FIG. 18 illustrates the control of combustion, in which the tip end of the burner 1 is located either at a normal position I or at an inwardly displaced position II, for example, by moving a burner or extending out a telescopically connected pipe. The broken lines FI and solid lines FII indicate the outer boundaries of diverging flows of injected fuel which are formed when the tip end of the burner is located at positions I and II, respectively. When the tip end of the burner is displaced from position I to II, the initial mixing point of the fuel F and combustion air A is shifted toward the furnace 36 and the major portions of the injected fuel and air are mixed within the furnace 36 where the velocity of air flow is relatively low, so that the combustion reaction zone is expanded to a wider range to effect slow combustion of long flame and in a uniform temperature distribution without local high-temperature regions. More particularly, in the combustion with the tip end of the burner located at the position I, the fuel is uniformly mixed with combustion air already at the inner end of the burner tile to undergo vigorous combustive reactions. On the other hand, when the tip end of the burner is shifted toward the furnace to inject the fuel at the position II, the sprayed fuel-rich zone which is initially divided from the surrounding lean zone is diffused and slowly mixed into the latter, completing the combustion in a region considerably downstream of the inner end of the burner tile. Therefore, the inward shift of the tip end position of the burner slackens the combustion, slowing down the mixing speed of the fuel with combustion air and as a result producing a large quantity of "soot". More particularly, with a liquid fuel, finely atomized particles of the oil are pyrolyzed by heat which is transferred from ambient flames, and produce coke-like soot of residual carbon form through polymerization or condensation to cause a sort of solid radiation in luminous flames as explained hereinbefore. With a gas fuel, hydrocarbon contents undergo the stages of dehydration, thermal decomposition, polymerization, production of unsaturated bonds and production of aromatic substances, thereby producing gas-phase precipitating type soot to increase luminous flame radiation.

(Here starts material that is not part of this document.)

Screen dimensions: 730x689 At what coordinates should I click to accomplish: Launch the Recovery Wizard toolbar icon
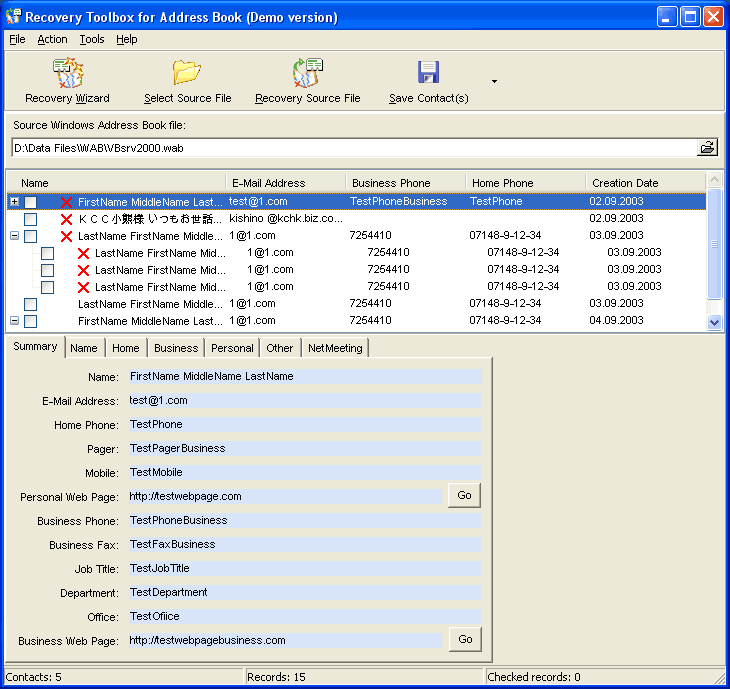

Thus, it is possible to control the distribution of flame radiation through adjustment of the tip end position of the burner, obtaining a relatively flatened distribution with a high-level radiation in the vicinity of the burner by shifting the burner in the negative direction and obtaining a peaked distribution with an increased maximum value at a position distant from the burner by a shift in the positive direction.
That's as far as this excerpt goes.